High-sensitivity measurement of Rydberg population via two-photon excitation in atomic vapour using optical heterodyne detection technique

Abstract

We demonstrate a technique based on optical heterodyne detection to measure Rydberg population in thermal atomic vapour. The technique used a probe beam far off resonant to the D2 line of rubidium along with a reference beam with frequency offset by 800 MHz in the presence of a coupling laser that couples to Rydberg state via two-photon resonance. The polarizations of the probe, reference and coupling beams are suitably chosen such that only the probe beam goes through a non-linear phase shift due to two-photon process which is measured relative to the phase shift of the reference beam using optical heterodyne detection technique.

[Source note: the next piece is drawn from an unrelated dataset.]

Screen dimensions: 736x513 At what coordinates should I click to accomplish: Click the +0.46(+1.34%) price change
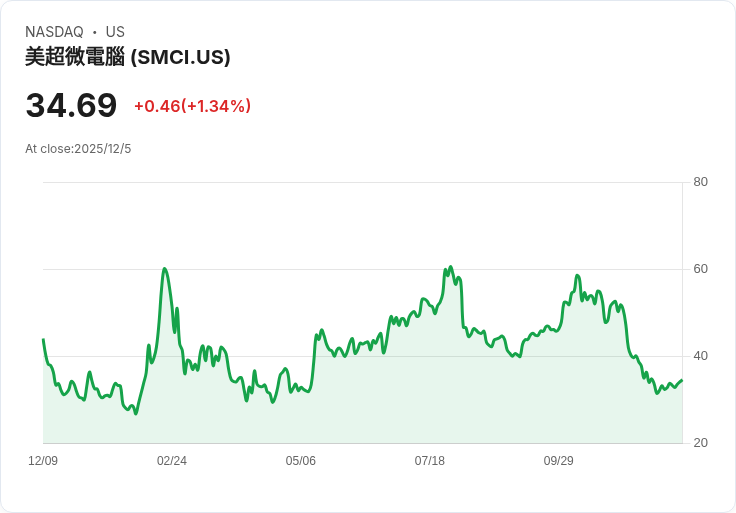192,106
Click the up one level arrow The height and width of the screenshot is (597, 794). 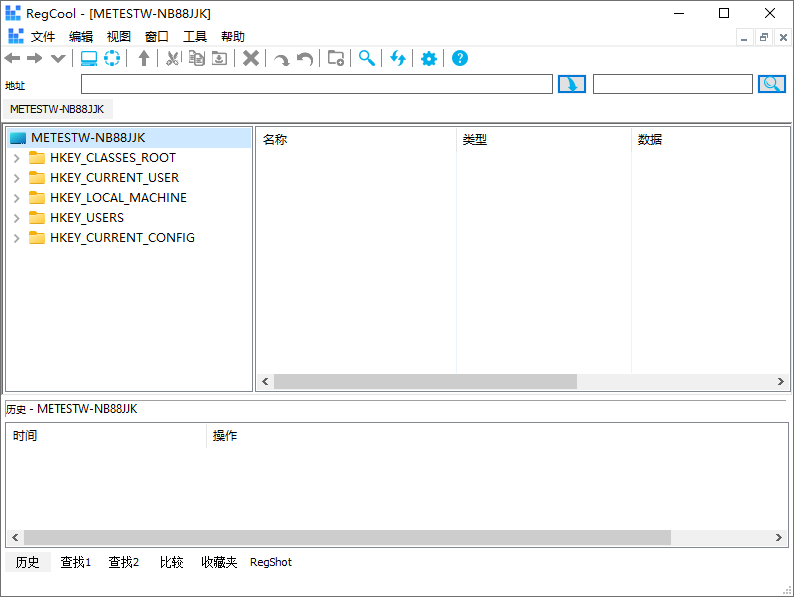click(x=144, y=59)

We show that the technique has a sensitivity to measure the minimum phase shift of the order of few μrad. We have used a suitable model of two-photon excitation of a 3-level atom to show that the minimum phase shift measured in our experiment corresponds to Rydberg population of the order of 10-5. The corresponding probe absorption for the given laser parameters is of the order of 10-7. We demonstrate that this technique is insensitive to polarization impurity or fluctuations in the beams. The technique is particularly useful in measuring Rydberg population via two-photon excitation in thermal vapour where multi channel plates (MCP) could be relatively difficult to impliment. It can also be used in ultra-cold atomic sample with suitable laser parameters.